Over the past two years, a thriving market for licensing copyrighted material to train artificial intelligence systems has emerged. OpenAI was the first to strike deals with publications, like Axel Springer, News Corp. and the Associated Press. A few others in the field followed.
Such agreements weren’t in place when AI firms first started to face litigation accusing them of widespread infringement. Now, lawsuits are increasingly targeting the existence of this licensing market to argue that AI companies are illegally pilfering creators’ works.
Authors, in a proposed class action filed on Monday evening, accused Anthropic of illegally downloading and copying their books to power its AI chatbot Claude. The lawsuit alleges that the Amazon-backed company “usurped a licensing market for copyright owners.”
Without intervention from Congress, the legality of using copyrighted works in training datasets will be decided by the courts. The question will likely be answered in part on fair use, which provides protection for the use of copyrighted material to make a secondary work as long as it’s “transformative.” It remains among the primary battlegrounds for the mainstream adoption of the tech.
The authors’ lawsuit nods to AI firms’ position that their conduct is covered by the legal doctrine. By refusing to license content that allowed it to build Claude, Anthropic is undercutting an existing market that’s been established by other AI companies, the complaint says.
The allegations could be aimed at undermining a fair use defense, which was effectively reined in when the Supreme Court issued its decision in Andy Warhol Foundation for the Visual Arts v. Goldsmith. In that case, the majority said that an analysis of whether an allegedly infringing work was sufficiently transformed must be balanced against the “commercial nature of the use.” The authors, and other similarly situated creators, are looking to leverage that ruling to establish that Anthropic could’ve simply licensed the material that it infringed upon and that its conduct illegally hurts their prospects to profit off of their material by interfering with potential deals.
“Instead of sourcing training material from pirated troves of copyrighted books from this modern-day Napster, Anthropic could have sought and obtained a license to make copies of them,” the lawsuit states. “It instead made the deliberate decision to cut corners and rely on stolen materials to train their models.”

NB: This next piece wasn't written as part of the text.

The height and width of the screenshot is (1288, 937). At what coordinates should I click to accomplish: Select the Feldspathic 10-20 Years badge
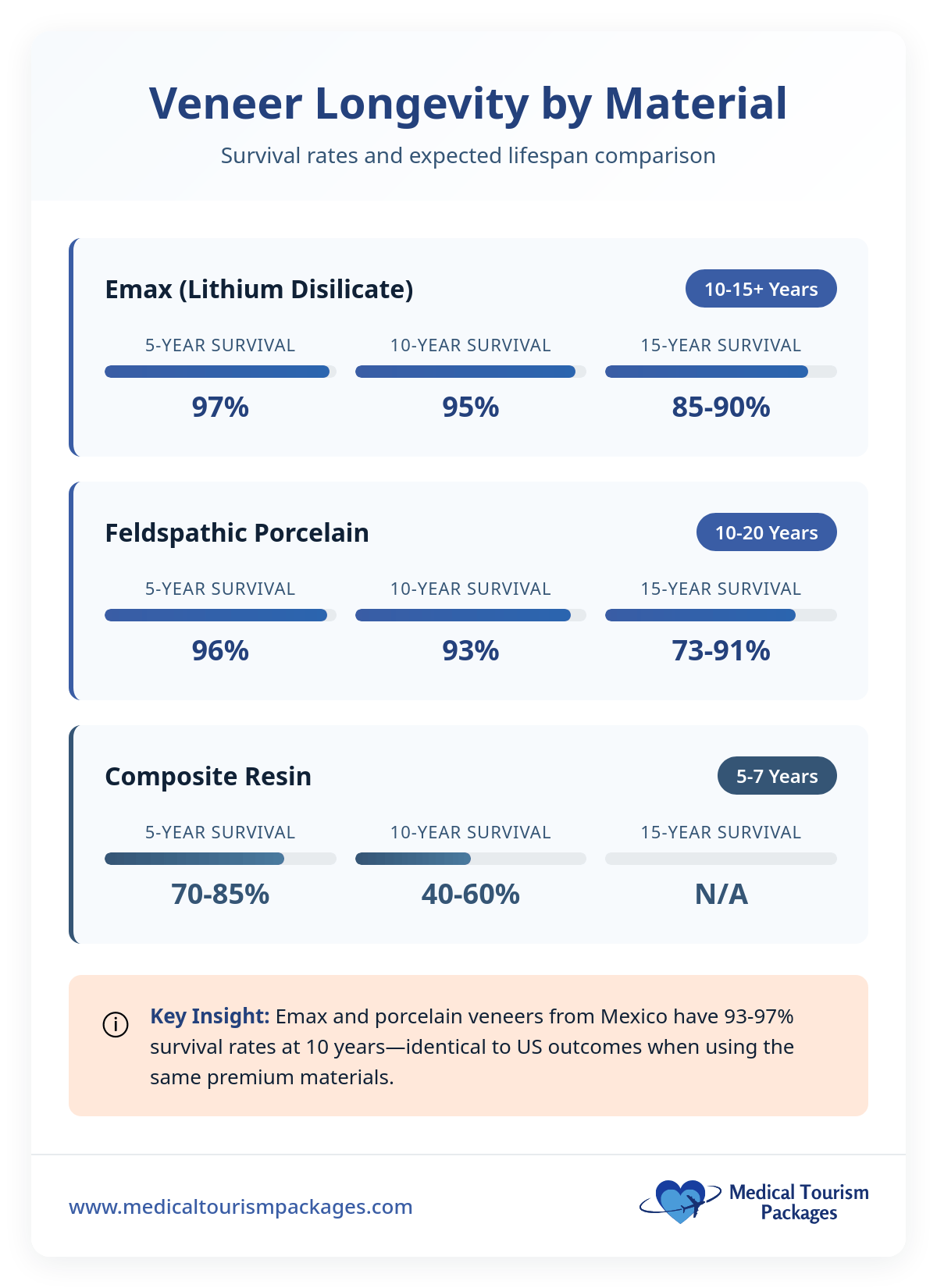[766, 532]
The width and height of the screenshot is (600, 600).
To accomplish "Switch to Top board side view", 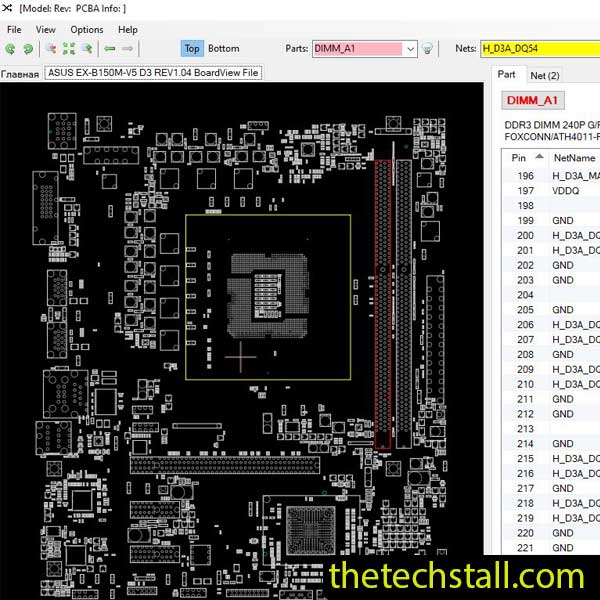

Absent Anthropic’s alleged infringement, the authors say blanket licensing practices would be possible through clearinghouses, like the Copyright Clearance Center, which recently launched a collective licensing mechanism. Record labels, publications and different authors suing AI companies have advanced similar arguments in other litigation.
The Authors Guild is exploring a model for its members to opt-in to the offering of a blanket license to AI companies. Early discussions have involved a fee to use works as training materials and a prohibition on outputs that borrow too much from existing material.
“We have to be proactive because generative AI is here to stay,” Mary Rasenberger, chief executive of the organization, told The Hollywood Reporter in January. “They need high-quality books. Our position is that there’s nothing wrong with the tech, but it has to be legal and licensed.”
The proposed class was filed shortly before the announcement on Tuesday of OpenAI reaching a deal with Condé Nast to display content from its brands, including Vogue, The New Yorker, and GQ, within ChatGPT and a search tool prototype. It was filed on behalf of Andrea Bartz (The Lost Night: A Novel, The Herd), Charles Graeber (The Good Nurse: A True Story of Medicine, Madness, and Murder, Kirk Wallace Johnson (The Fisherman and the Dragon: Fear, Greed, and a Fight for Justice on the Gulf Coast). The lawsuit, which only alleges copyright infringement, seeks to represent other authors whose books were used as training data and a court order blocking further infringement.
The authors also argue that Anthropic is depriving authors of book sales by facilitating the creation of rip-offs. When Kara Swisher released Burn Book earlier this year, Amazon was flooded with AI-generated copycats, according to the complaint. In another instance, author Jane Friedman discovered a “cache of garbage books” written under her name.
These fraudsters, the lawsuit says, turn to Claude to generate such content. “It was reported that a man named Tim Boucher had ‘written’ 97 books using Anthropic’s Claude (as well as OpenAI’s ChatGPT) in less than year, and sold them at prices from $1.99 to $5.99,” the complaint states. “Claude could not generate this kind of long-form content if it were not trained on a large quantity of books, books for which Anthropic paid authors nothing.”
The authors claim that Anthropic used a dataset called “The Pile,” which incorporates nearly 200,000 books from a shadow library site, to train Claude. In July, Anthropic confirmed the use of the dataset to various publications, according to the lawsuit.
Anthropic didn’t immediately respond to a request for comment.